[Records from a data source]
══════════

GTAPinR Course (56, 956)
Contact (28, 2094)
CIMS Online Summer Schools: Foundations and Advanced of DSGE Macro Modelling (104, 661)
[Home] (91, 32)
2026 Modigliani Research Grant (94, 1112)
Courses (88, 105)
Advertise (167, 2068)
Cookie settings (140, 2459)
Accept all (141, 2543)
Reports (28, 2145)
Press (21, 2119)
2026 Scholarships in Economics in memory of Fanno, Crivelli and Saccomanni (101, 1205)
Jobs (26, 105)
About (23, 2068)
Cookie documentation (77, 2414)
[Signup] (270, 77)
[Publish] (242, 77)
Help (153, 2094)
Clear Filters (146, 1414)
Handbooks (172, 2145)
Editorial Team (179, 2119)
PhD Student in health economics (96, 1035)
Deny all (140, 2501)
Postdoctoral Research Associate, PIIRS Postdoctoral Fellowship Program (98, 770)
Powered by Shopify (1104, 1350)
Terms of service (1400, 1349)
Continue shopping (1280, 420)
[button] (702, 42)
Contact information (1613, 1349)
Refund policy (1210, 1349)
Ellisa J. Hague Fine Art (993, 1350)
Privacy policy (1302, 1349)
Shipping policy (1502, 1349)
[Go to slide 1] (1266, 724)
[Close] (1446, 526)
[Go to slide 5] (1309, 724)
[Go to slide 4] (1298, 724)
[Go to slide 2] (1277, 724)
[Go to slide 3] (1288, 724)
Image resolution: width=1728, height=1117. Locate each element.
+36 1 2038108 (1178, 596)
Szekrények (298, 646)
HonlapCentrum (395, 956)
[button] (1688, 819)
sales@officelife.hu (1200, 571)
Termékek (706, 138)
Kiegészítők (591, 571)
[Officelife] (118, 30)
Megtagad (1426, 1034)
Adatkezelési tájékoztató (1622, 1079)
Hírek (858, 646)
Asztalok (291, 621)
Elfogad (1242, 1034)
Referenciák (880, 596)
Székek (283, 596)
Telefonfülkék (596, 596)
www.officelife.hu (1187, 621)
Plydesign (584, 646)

══════════

Look through the lines above for "slide". Say how many have it, and give no other words.

5